In July-August 2024, a student-led mass uprising swept across Bangladesh, culminating in the fall of an autocratic regime spanning more than 15 years. File Photo: Prabir Das
Another dimension often overlooked in dramatic retellings of the Arab Spring is external leverage. Where internal cohesion weakened, outside actors found openings. Geopolitical rivalries layered themselves onto domestic divisions. Bangladesh’s strategic context is different, but it occupies a region of growing global interest. Internal legitimacy strengthens external autonomy. Weak institutions invite pressure from outside.
What, then, should the next governing party in Bangladesh keep in mind?
First, legitimacy must be cultivated beyond the ballot. Transparent procedures, credible oversight, and visible fairness in appointments and administration create confidence that outlives electoral cycles. Second, institutions should be strengthened even when they constrain the executive. It is tempting to defer reform in favour of short-term control. Yet durable power rests on predictable rules, not discretionary authority. Third, economic reform must be treated as political reform. Expanding youth employment pathways, clarifying recruitment systems, and reducing perceptions of favouritism and nepotism are not merely developmental goals. They are stablising mechanisms. Fourth, dissent should be understood as diagnostic rather than purely disruptive. Societies that absorb criticism without collapsing are societies that adapt.

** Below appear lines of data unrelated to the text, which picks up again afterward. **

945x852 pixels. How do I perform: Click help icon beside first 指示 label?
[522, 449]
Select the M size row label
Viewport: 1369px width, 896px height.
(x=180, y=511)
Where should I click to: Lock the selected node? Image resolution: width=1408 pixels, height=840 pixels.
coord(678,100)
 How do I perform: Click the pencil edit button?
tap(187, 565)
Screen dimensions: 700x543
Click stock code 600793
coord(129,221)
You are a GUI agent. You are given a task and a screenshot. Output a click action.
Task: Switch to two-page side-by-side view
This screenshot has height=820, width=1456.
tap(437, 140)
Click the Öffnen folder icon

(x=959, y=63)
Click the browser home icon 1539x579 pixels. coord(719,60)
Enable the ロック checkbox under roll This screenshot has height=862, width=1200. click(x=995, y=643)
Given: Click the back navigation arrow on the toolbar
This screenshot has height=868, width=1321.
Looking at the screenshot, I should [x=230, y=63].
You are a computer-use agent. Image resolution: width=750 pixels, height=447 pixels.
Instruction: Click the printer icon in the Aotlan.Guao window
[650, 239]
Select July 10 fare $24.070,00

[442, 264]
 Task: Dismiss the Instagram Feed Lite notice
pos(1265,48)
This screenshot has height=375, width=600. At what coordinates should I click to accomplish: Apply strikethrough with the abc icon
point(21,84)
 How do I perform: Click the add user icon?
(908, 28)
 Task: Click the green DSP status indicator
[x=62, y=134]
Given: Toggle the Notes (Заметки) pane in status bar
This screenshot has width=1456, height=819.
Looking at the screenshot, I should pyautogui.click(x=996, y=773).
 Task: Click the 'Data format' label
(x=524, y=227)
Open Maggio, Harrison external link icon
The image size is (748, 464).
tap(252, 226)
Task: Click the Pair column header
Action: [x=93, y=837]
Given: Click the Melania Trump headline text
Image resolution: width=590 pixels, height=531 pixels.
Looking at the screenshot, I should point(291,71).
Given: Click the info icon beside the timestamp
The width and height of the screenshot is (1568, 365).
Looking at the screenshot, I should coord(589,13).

Finally, governance should resist the allure of the closed circle. Diverse counsel is not a threat to authority; it is insurance against political miscalculation and ruptured governance. Bangladesh does not need another upheaval to learn these lessons. The people of the nation, and the next party in power can study them at a distance. The Arab Spring is no longer breaking news. It is a case study — one that demonstrates both the power of collective action and the peril of unprepared transition.
In the end, the choice facing any incoming government is not whether to be strong. It is what kind of strength to cultivate. Strength rooted in fear is brittle. Strength rooted in institutions and fair economic practices is durable.The square makes history visible. Institutions decide whether that history becomes renewal or repetition.
Sarzah Yeasmin is a policy analyst working on the intersections of education and development economics. She is an alumna of Harvard University.